**Aim of the exercise**
Copy every record exactly.

= = = =

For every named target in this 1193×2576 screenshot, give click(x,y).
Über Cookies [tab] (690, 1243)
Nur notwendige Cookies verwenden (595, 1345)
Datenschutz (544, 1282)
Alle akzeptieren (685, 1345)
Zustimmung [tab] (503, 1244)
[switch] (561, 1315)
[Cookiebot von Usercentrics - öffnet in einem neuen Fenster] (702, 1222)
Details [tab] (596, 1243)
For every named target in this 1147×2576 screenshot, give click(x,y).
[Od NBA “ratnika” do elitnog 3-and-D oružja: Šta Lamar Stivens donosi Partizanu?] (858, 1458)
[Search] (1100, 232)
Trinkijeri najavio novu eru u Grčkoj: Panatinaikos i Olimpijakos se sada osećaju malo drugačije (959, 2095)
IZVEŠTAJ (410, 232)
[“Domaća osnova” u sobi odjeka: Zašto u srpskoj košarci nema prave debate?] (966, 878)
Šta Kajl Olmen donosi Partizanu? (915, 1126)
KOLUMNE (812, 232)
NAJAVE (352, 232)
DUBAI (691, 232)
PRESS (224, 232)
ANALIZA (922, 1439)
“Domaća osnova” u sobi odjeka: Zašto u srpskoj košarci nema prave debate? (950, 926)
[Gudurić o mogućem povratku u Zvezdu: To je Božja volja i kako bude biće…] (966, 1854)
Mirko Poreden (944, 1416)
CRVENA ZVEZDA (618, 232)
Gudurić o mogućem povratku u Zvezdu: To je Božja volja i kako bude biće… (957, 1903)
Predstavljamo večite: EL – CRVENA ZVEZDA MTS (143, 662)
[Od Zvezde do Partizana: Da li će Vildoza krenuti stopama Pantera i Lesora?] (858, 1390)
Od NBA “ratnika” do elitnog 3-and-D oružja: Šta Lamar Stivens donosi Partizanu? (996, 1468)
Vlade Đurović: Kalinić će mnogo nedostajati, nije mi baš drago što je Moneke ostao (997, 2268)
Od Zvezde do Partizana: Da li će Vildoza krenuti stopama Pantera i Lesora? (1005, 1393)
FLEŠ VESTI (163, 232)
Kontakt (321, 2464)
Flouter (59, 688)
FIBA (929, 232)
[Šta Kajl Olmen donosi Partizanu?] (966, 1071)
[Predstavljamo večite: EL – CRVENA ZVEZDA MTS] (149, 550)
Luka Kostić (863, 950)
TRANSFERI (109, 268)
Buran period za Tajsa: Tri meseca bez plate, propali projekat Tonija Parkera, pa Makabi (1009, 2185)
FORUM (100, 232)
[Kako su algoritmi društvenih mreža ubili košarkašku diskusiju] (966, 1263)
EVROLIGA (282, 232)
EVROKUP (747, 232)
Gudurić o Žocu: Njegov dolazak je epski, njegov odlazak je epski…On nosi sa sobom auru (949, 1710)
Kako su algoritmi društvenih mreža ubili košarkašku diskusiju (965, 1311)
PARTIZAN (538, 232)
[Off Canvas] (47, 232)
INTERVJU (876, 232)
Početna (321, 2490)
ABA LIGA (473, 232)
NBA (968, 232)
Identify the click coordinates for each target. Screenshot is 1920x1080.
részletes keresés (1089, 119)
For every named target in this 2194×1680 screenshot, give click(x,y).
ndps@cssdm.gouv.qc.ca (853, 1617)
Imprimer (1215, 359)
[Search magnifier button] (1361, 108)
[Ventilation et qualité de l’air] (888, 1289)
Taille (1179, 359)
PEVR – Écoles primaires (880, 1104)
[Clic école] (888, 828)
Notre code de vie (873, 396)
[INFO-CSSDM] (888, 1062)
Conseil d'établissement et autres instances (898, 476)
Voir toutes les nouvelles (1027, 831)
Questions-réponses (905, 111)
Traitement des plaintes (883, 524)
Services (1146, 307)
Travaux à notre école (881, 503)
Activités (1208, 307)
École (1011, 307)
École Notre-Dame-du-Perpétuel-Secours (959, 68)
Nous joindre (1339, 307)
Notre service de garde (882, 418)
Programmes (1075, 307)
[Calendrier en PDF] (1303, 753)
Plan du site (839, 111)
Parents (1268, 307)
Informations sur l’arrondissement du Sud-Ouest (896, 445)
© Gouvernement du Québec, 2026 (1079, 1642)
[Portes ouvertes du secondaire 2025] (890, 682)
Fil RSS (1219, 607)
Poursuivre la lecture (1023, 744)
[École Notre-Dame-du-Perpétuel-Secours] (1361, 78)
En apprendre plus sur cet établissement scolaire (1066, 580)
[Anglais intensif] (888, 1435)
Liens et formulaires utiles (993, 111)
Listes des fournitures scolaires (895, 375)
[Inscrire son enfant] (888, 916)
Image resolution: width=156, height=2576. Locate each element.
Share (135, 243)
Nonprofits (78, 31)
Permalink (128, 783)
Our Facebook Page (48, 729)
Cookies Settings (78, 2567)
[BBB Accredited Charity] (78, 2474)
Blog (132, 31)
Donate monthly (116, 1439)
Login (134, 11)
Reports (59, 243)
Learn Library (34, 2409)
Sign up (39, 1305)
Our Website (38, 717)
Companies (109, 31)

= = = =

**Answer box**
For every named target in this 1193×2576 screenshot, give click(x,y).
Über Cookies [tab] (690, 1243)
Nur notwendige Cookies verwenden (595, 1345)
Datenschutz (544, 1282)
Alle akzeptieren (685, 1345)
Zustimmung [tab] (503, 1244)
[switch] (561, 1315)
[Cookiebot von Usercentrics - öffnet in einem neuen Fenster] (702, 1222)
Details [tab] (596, 1243)
For every named target in this 1147×2576 screenshot, give click(x,y).
[Od NBA “ratnika” do elitnog 3-and-D oružja: Šta Lamar Stivens donosi Partizanu?] (858, 1458)
[Search] (1100, 232)
Trinkijeri najavio novu eru u Grčkoj: Panatinaikos i Olimpijakos se sada osećaju malo drugačije (959, 2095)
IZVEŠTAJ (410, 232)
[“Domaća osnova” u sobi odjeka: Zašto u srpskoj košarci nema prave debate?] (966, 878)
Šta Kajl Olmen donosi Partizanu? (915, 1126)
KOLUMNE (812, 232)
NAJAVE (352, 232)
DUBAI (691, 232)
PRESS (224, 232)
ANALIZA (922, 1439)
“Domaća osnova” u sobi odjeka: Zašto u srpskoj košarci nema prave debate? (950, 926)
[Gudurić o mogućem povratku u Zvezdu: To je Božja volja i kako bude biće…] (966, 1854)
Mirko Poreden (944, 1416)
CRVENA ZVEZDA (618, 232)
Gudurić o mogućem povratku u Zvezdu: To je Božja volja i kako bude biće… (957, 1903)
Predstavljamo večite: EL – CRVENA ZVEZDA MTS (143, 662)
[Od Zvezde do Partizana: Da li će Vildoza krenuti stopama Pantera i Lesora?] (858, 1390)
Od NBA “ratnika” do elitnog 3-and-D oružja: Šta Lamar Stivens donosi Partizanu? (996, 1468)
Vlade Đurović: Kalinić će mnogo nedostajati, nije mi baš drago što je Moneke ostao (997, 2268)
Od Zvezde do Partizana: Da li će Vildoza krenuti stopama Pantera i Lesora? (1005, 1393)
FLEŠ VESTI (163, 232)
Kontakt (321, 2464)
Flouter (59, 688)
FIBA (929, 232)
[Šta Kajl Olmen donosi Partizanu?] (966, 1071)
[Predstavljamo večite: EL – CRVENA ZVEZDA MTS] (149, 550)
Luka Kostić (863, 950)
TRANSFERI (109, 268)
Buran period za Tajsa: Tri meseca bez plate, propali projekat Tonija Parkera, pa Makabi (1009, 2185)
FORUM (100, 232)
[Kako su algoritmi društvenih mreža ubili košarkašku diskusiju] (966, 1263)
EVROLIGA (282, 232)
EVROKUP (747, 232)
Gudurić o Žocu: Njegov dolazak je epski, njegov odlazak je epski…On nosi sa sobom auru (949, 1710)
Kako su algoritmi društvenih mreža ubili košarkašku diskusiju (965, 1311)
PARTIZAN (538, 232)
[Off Canvas] (47, 232)
INTERVJU (876, 232)
Početna (321, 2490)
ABA LIGA (473, 232)
NBA (968, 232)
Identify the click coordinates for each target. Screenshot is 1920x1080.
részletes keresés (1089, 119)
For every named target in this 2194×1680 screenshot, give click(x,y).
ndps@cssdm.gouv.qc.ca (853, 1617)
Imprimer (1215, 359)
[Search magnifier button] (1361, 108)
[Ventilation et qualité de l’air] (888, 1289)
Taille (1179, 359)
PEVR – Écoles primaires (880, 1104)
[Clic école] (888, 828)
Notre code de vie (873, 396)
[INFO-CSSDM] (888, 1062)
Conseil d'établissement et autres instances (898, 476)
Voir toutes les nouvelles (1027, 831)
Questions-réponses (905, 111)
Traitement des plaintes (883, 524)
Services (1146, 307)
Travaux à notre école (881, 503)
Activités (1208, 307)
École (1011, 307)
École Notre-Dame-du-Perpétuel-Secours (959, 68)
Nous joindre (1339, 307)
Notre service de garde (882, 418)
Programmes (1075, 307)
[Calendrier en PDF] (1303, 753)
Plan du site (839, 111)
Parents (1268, 307)
Informations sur l’arrondissement du Sud-Ouest (896, 445)
© Gouvernement du Québec, 2026 (1079, 1642)
[Portes ouvertes du secondaire 2025] (890, 682)
Fil RSS (1219, 607)
Poursuivre la lecture (1023, 744)
[École Notre-Dame-du-Perpétuel-Secours] (1361, 78)
En apprendre plus sur cet établissement scolaire (1066, 580)
[Anglais intensif] (888, 1435)
Liens et formulaires utiles (993, 111)
Listes des fournitures scolaires (895, 375)
[Inscrire son enfant] (888, 916)
Image resolution: width=156, height=2576. Locate each element.
Share (135, 243)
Nonprofits (78, 31)
Permalink (128, 783)
Our Facebook Page (48, 729)
Cookies Settings (78, 2567)
[BBB Accredited Charity] (78, 2474)
Blog (132, 31)
Donate monthly (116, 1439)
Login (134, 11)
Reports (59, 243)
Learn Library (34, 2409)
Sign up (39, 1305)
Our Website (38, 717)
Companies (109, 31)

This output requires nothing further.